Provided information START

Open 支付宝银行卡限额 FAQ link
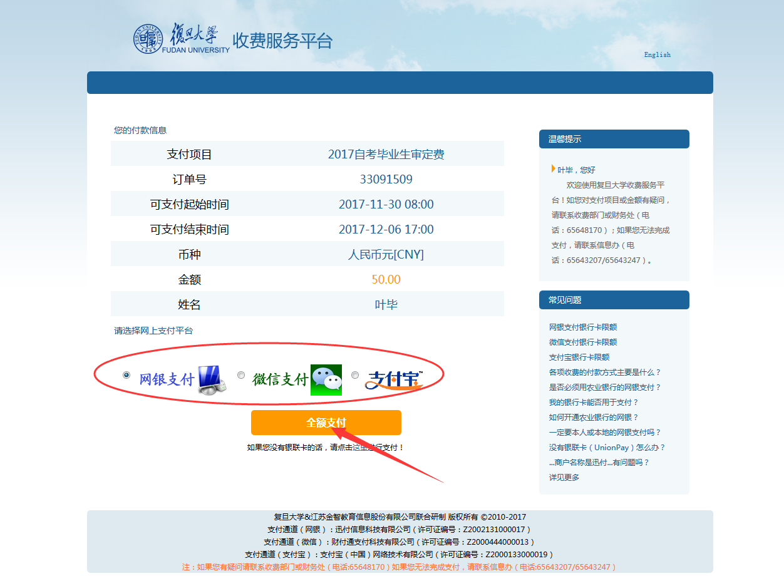Image resolution: width=784 pixels, height=576 pixels. point(579,357)
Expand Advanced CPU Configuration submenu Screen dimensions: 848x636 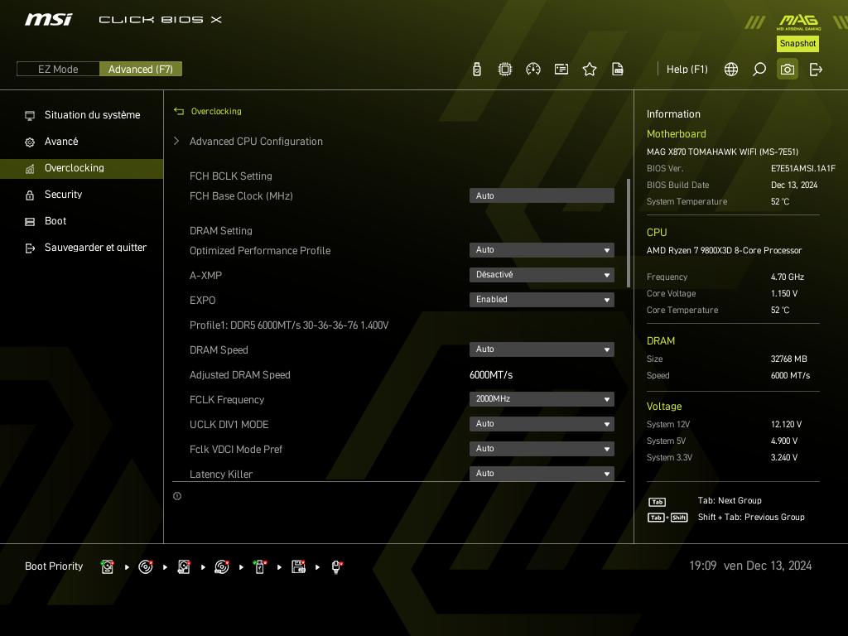coord(256,142)
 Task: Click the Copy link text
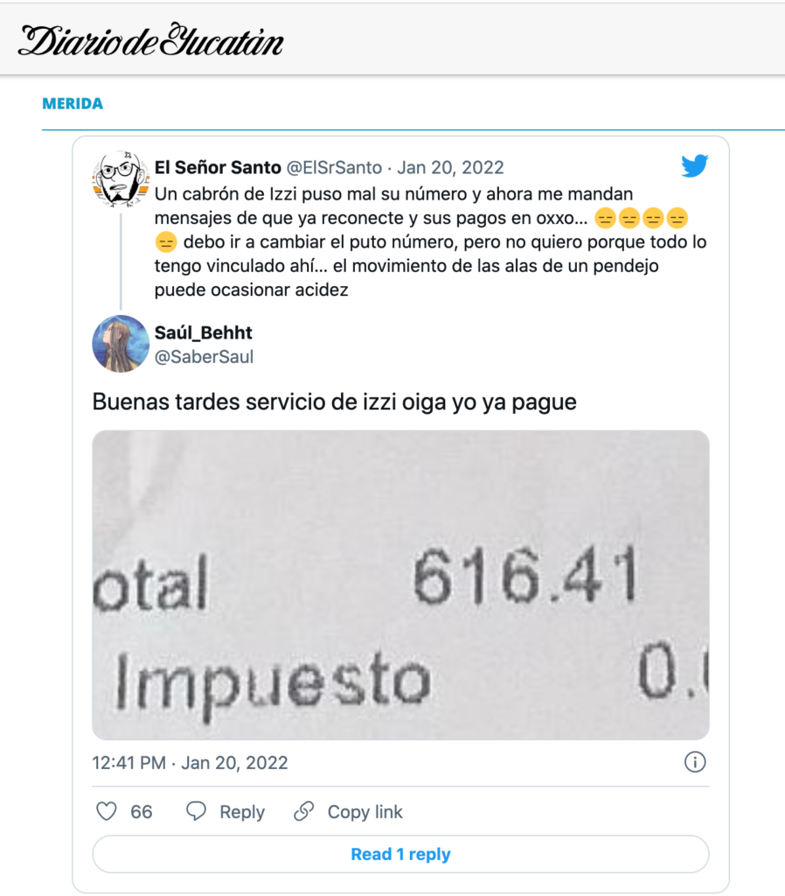coord(365,812)
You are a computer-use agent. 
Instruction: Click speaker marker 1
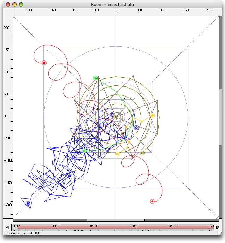109,99
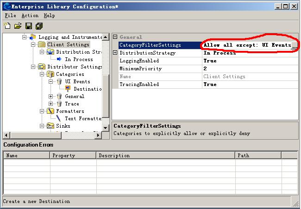The height and width of the screenshot is (209, 301).
Task: Click the tree's horizontal scrollbar right arrow
Action: pos(105,135)
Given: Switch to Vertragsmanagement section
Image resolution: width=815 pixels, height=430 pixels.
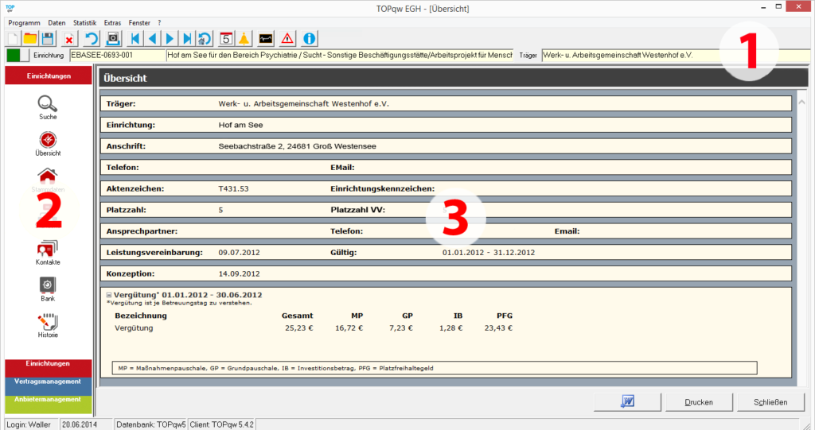Looking at the screenshot, I should point(48,383).
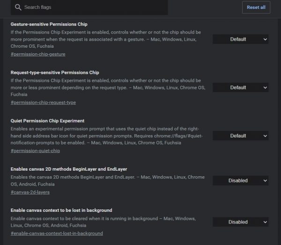This screenshot has width=281, height=245.
Task: Expand Request-type-sensitive Permissions Chip dropdown
Action: (241, 87)
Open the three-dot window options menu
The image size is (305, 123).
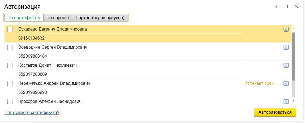(x=276, y=7)
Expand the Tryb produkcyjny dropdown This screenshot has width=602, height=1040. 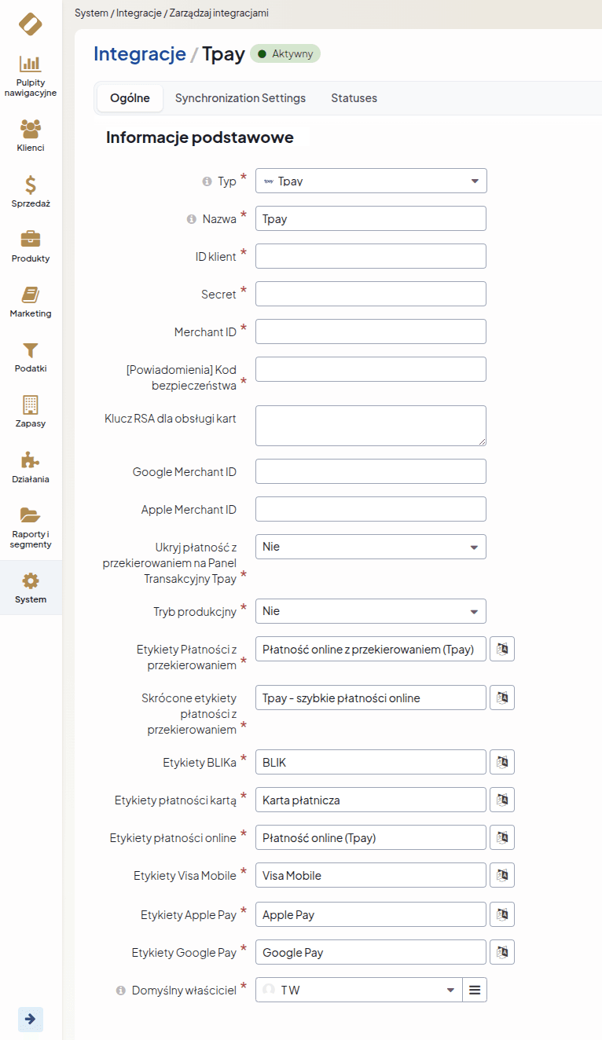pos(371,611)
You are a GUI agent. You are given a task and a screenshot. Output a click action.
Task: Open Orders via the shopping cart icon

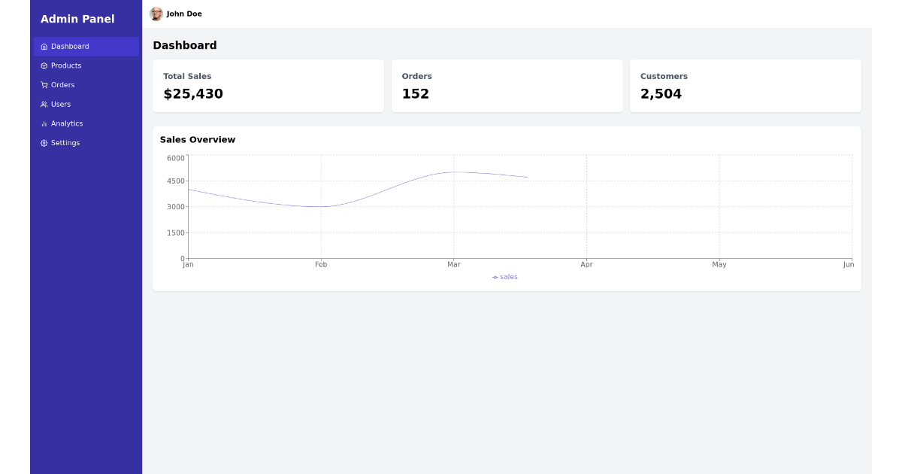click(x=44, y=84)
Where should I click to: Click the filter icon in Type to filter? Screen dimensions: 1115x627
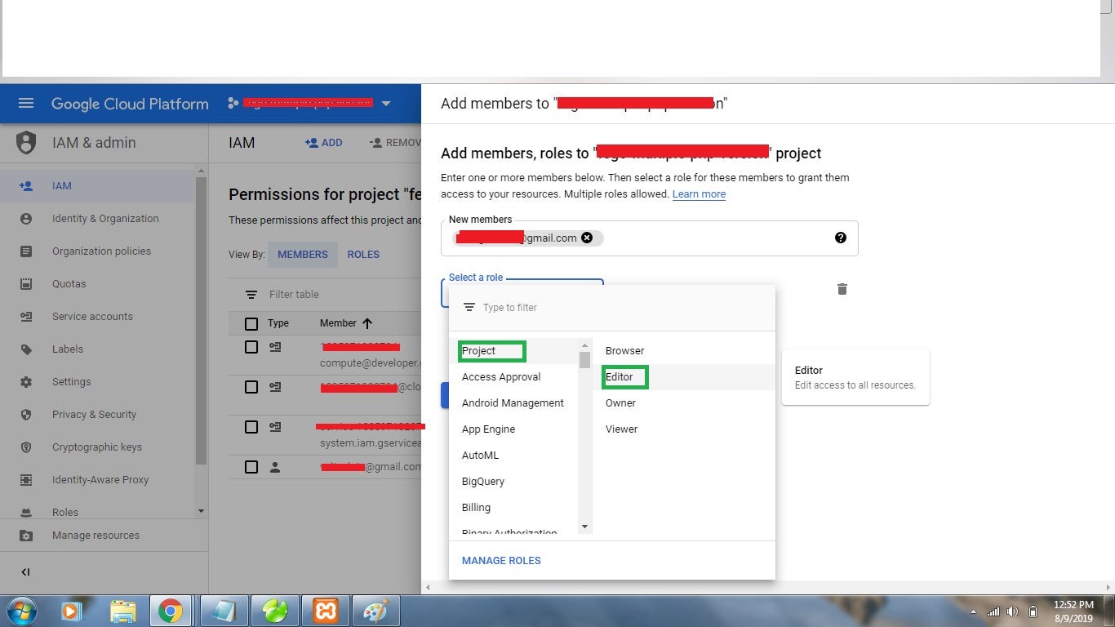pyautogui.click(x=469, y=307)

Provided information END

Tally the lines of the records holding the word "agent", then give only the resulting number.

Answer to this exercise -> 2